→ **Required actions**
(a) Reproduce the passage of the forum answer on pandas MultiIndex below, starting at "Is it possible" and ending at "df.index.get_level_values('Ex Code')))".
(b) List every method called with dot notation in the code of the forum answer on pandas MultiIndex below, giving each method name once.
(c) Continue the forum answer on pandas MultiIndex below, picking up right after its final line.

→ **Passage to read**

——

Is it possible to convert the values in the first column of the multiindex into string characters and then select the data?
IIUC you need '', because your numeric values are strings - so 159973 change to '159973':
pv_comb[(pv_comb.index.get_level_values("Local code") == '159973')]
If need convert some level of MultiIndex to string need create new index and then assign:
#if python 3 add list
new_index = list(zip(df.index.get_level_values('Local code').astype(str),
df.index.get_level_values('Ex Code')))
df.index = pd.MultiIndex.from_tuples(new_index, names = df.index.names)
Also is possible there are some whitespaces, you can remove them by strip:
#change multiindex
new_index = zip(df.index.get_level_values('Local code').astype(str).str.strip(),
df.index.get_level_values('Ex Code')
df.index = pd.MultiIndex.from_tuples(new_index, names = df.index.names)

——

→ **Extracted data**
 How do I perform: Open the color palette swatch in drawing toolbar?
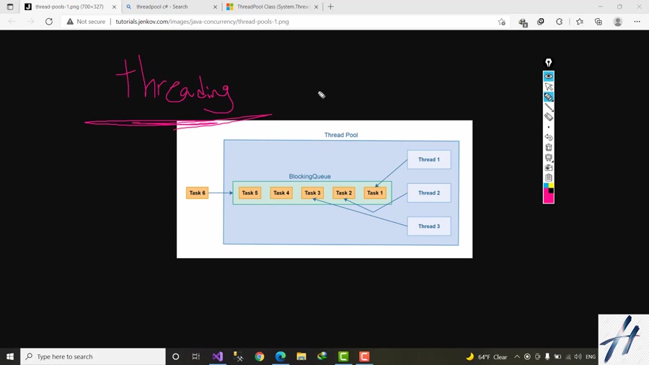coord(549,193)
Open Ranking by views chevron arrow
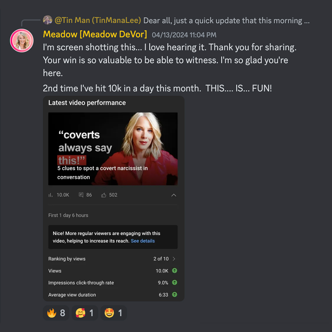 tap(174, 259)
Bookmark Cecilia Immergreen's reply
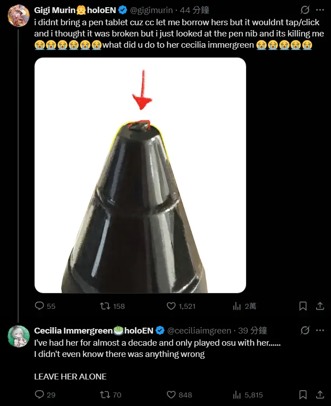 coord(303,395)
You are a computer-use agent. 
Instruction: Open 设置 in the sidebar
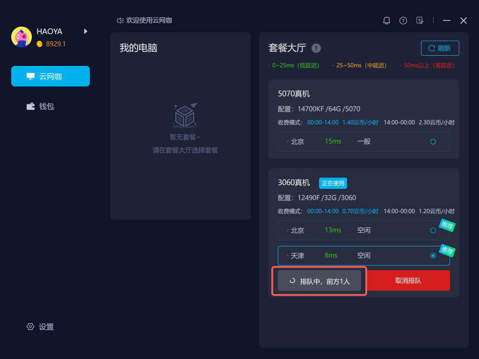pos(40,327)
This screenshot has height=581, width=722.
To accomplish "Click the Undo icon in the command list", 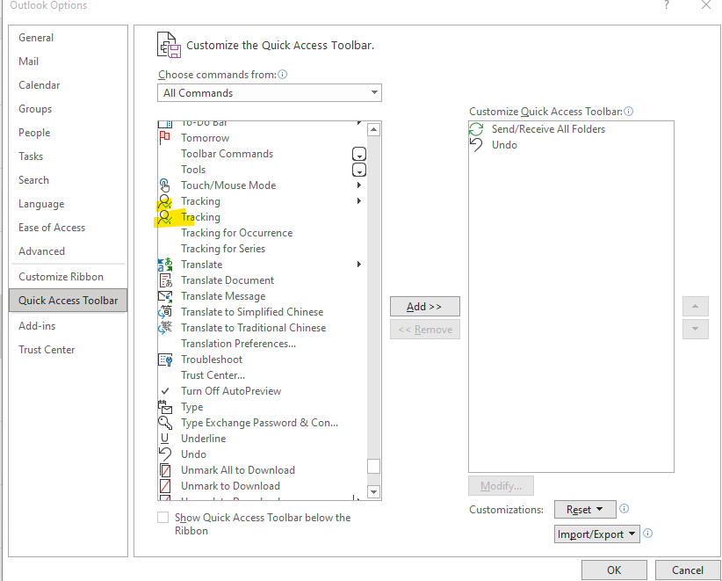I will point(167,454).
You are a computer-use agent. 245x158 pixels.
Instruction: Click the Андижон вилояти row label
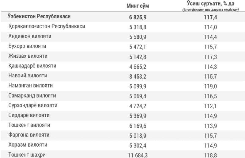pos(30,36)
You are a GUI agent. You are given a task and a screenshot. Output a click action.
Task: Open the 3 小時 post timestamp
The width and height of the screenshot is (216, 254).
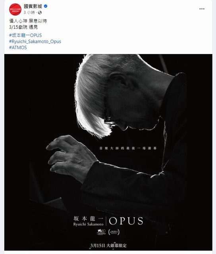point(29,12)
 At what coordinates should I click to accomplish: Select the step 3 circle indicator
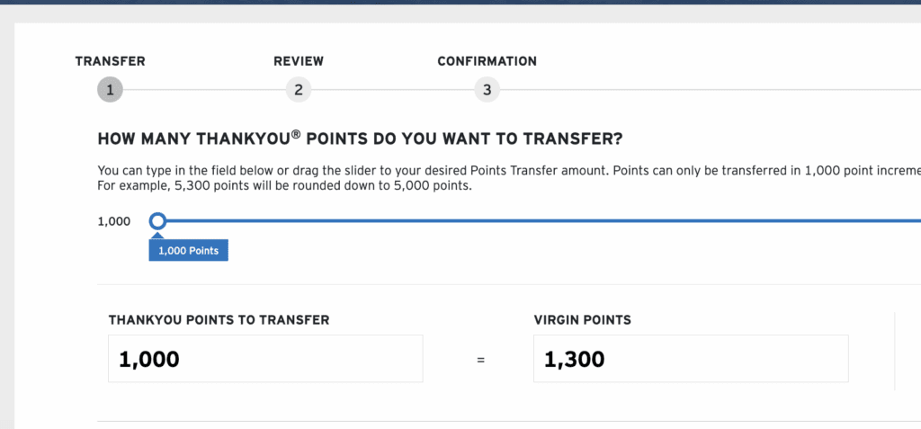(x=487, y=90)
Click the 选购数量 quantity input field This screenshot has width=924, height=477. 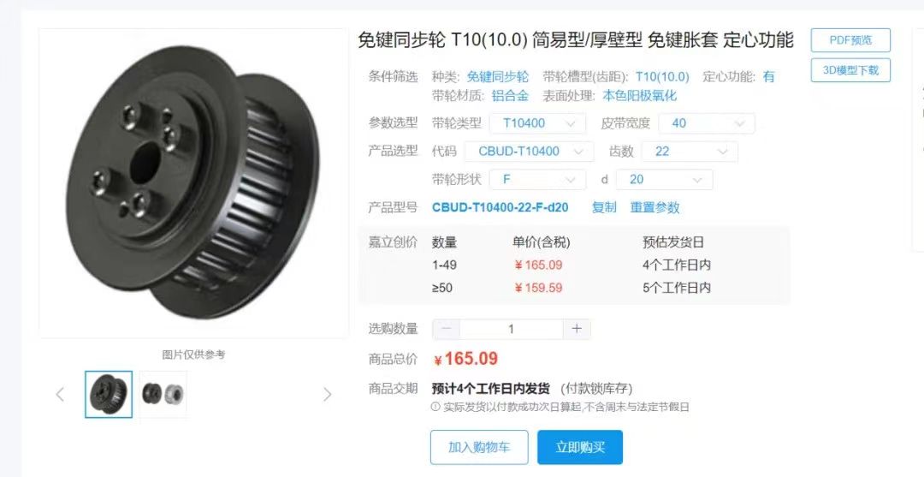click(512, 329)
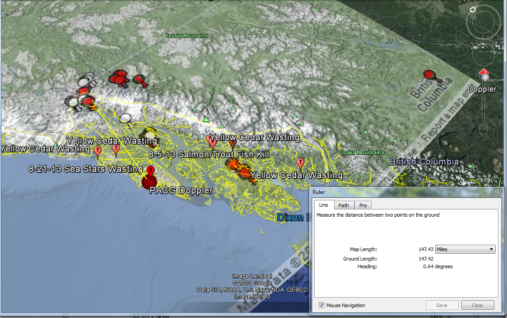Click the large green triangle mountain marker

pos(206,119)
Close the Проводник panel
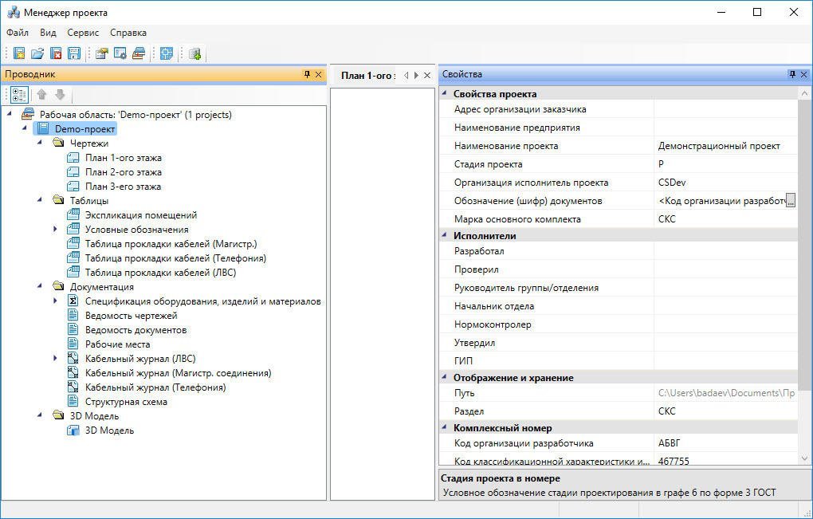Image resolution: width=813 pixels, height=519 pixels. click(319, 74)
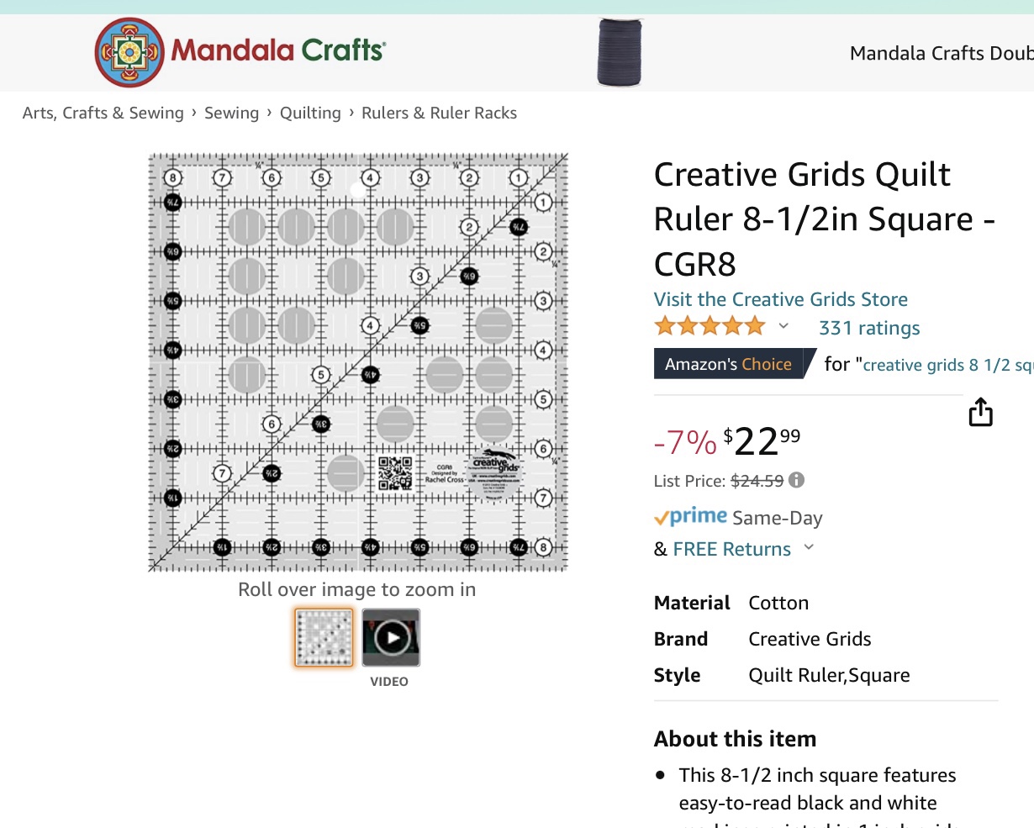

——

→ **Responses to the tasks**
(a)
Is it possible to convert the values in the first column of the multiindex into string characters and then select the data?
IIUC you need '', because your numeric values are strings - so 159973 change to '159973':
pv_comb[(pv_comb.index.get_level_values("Local code") == '159973')]
If need convert some level of MultiIndex to string need create new index and then assign:
#if python 3 add list
new_index = list(zip(df.index.get_level_values('Local code').astype(str),
df.index.get_level_values('Ex Code')))

(b)
get_level_values
astype
from_tuples
strip

(c)
Solution if many levels is first reset_problematic level, do operations and set index back. Then is possible sortlevel is necessary:
df = pd.DataFrame({'Local code':[159605,159973,'ZZC923HDV906'],
'Ex Code':['FR1xx','FR1xx','XYxx'],
'Value':[30,50,20]})
pv_comb = df.set_index(['Local code','Ex Code'])
print (pv_comb)
Value
Local code Ex Code
159605 FR1xx 30
159973 FR1xx 50
ZZC923HDV906 XYxx 20
pv_comb = pv_comb.reset_index('Local code')
pv_comb['Local code'] = pv_comb['Local code'].astype(str)
pv_comb = pv_comb.set_index('Local code', append=True).swaplevel(0,1)
print (pv_comb)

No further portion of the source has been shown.